DP-S4S: Accurate and Scalable Select-Join-Aggregate Query Processing with User-Level Differential Privacy

Answering Select-Join-Aggregate queries with DP is a fundamental problem with important applications in various domains. The current SOTA methods ensure user-level DP (i.e., the adversary cannot infer the presence or absence of any given individual user with high confidence) and achieve instance-optimal accuracy on the query results. However, these solutions involve solving expensive optimization programs, which may incur prohibitive computational overhead for large databases. One promising direction to achieve scalability is through sampling, which provides a tunable trade-off between result utility and computational costs. However, applying sampling to differentially private SJA processing is a challenge for two reasons. First, it is unclear what to sample, in order to achieve the best accuracy within a given computational budget. Second, prior solutions were not designed with sampling in mind, and their mathematical tool chains are not sampling-friendly. To our knowledge, the only known solution that applies sampling to private SJA processing is S&E, a recent proposal that (i) samples users and (ii) combines sampling directly with existing solutions to enforce DP. We show that both are suboptimal designs; consequently, even with a relatively high sample rate, the error incurred by S&E can be 10x higher than the underlying DP mechanism without sampling. Motivated by this, we propose Differentially Private Sampling for Scale (DP-S4S), a novel mechanism that addresses the above challenges by (i) sampling aggregation units instead of users, and (ii) laying the mathematical foundation for SJA processing under RDP, which composes more easily with sampling. Further, DP-S4S can answer both scalar and vector SJA queries. Extensive experiments on real data demonstrate that DP-S4S enables scalable SJA processing on large datasets under user-level DP, while maintaining high result utility.
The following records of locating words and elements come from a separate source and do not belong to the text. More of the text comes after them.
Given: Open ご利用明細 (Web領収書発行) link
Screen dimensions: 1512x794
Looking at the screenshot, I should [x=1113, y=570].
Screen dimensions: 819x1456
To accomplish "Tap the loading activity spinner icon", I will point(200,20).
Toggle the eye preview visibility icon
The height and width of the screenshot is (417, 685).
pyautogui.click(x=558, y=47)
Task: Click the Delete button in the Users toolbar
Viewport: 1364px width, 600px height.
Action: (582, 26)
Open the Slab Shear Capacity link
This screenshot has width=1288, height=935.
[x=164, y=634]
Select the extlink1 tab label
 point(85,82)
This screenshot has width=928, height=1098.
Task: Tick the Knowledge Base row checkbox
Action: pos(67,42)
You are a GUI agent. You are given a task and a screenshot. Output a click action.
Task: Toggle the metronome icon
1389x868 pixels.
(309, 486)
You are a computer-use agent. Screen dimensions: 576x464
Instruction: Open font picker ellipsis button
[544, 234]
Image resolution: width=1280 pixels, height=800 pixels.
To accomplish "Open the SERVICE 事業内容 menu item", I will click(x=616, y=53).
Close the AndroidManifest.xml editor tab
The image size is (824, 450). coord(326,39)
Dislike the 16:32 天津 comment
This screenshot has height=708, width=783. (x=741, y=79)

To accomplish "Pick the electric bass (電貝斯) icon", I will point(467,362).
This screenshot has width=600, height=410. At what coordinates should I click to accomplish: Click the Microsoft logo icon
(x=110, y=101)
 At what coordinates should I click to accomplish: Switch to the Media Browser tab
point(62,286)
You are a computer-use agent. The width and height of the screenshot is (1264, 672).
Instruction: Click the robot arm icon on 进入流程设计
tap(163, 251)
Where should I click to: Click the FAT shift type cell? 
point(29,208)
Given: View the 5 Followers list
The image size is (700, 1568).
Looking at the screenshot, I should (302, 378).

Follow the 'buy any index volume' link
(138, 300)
翻译：在差分隐私约束下处理选择-连接-聚合查询是一个基础性问题，在各领域具有重要应用价值。当前最优方法能确保用户级差分隐私（即攻击者无法以高置信度推断任何特定个体用户的存在与否），并在查询结果上实现实例最优精度。然而，这些解决方案需要求解复杂的优化问题，对于大规模数据库可能产生难以承受的计算开销。实现可扩展性的一个可行方向是通过采样技术，在结果效用与计算成本之间提供可调节的权衡。但将采样应用于差分隐私SJA处理面临双重挑战：首先，在给定计算预算下，为达到最佳精度应采样何种对象尚不明确；其次，现有解决方案并非为采样场景设计，其数学工具链对采样不友好。据我们所知，目前唯一将采样应用于隐私SJA处理的解决方案是近期提出的S&E方法，该方法（i）对用户进行采样，（ii）直接将采样与现有差分隐私执行方案结合。我们证明这两种设计均非最优：即便采用较高采样率，S&E产生的误差仍可能达到无采样基础差分隐私机制的10倍以上。基于此，我们提出差分隐私可扩展采样机制DP-S4S，通过以下创新应对上述挑战：（i）改采聚合单元而非用户，（ii）在RDP框架下为SJA处理建立数学基础，该框架更易于与采样技术结合。此外，DP-S4S能同时处理标量与向量SJA查询。在真实数据上的大量实验表明，DP-S4S能在用户级差分隐私约束下实现大规模数据集的可扩展SJA处理，同时保持优异的结果效用。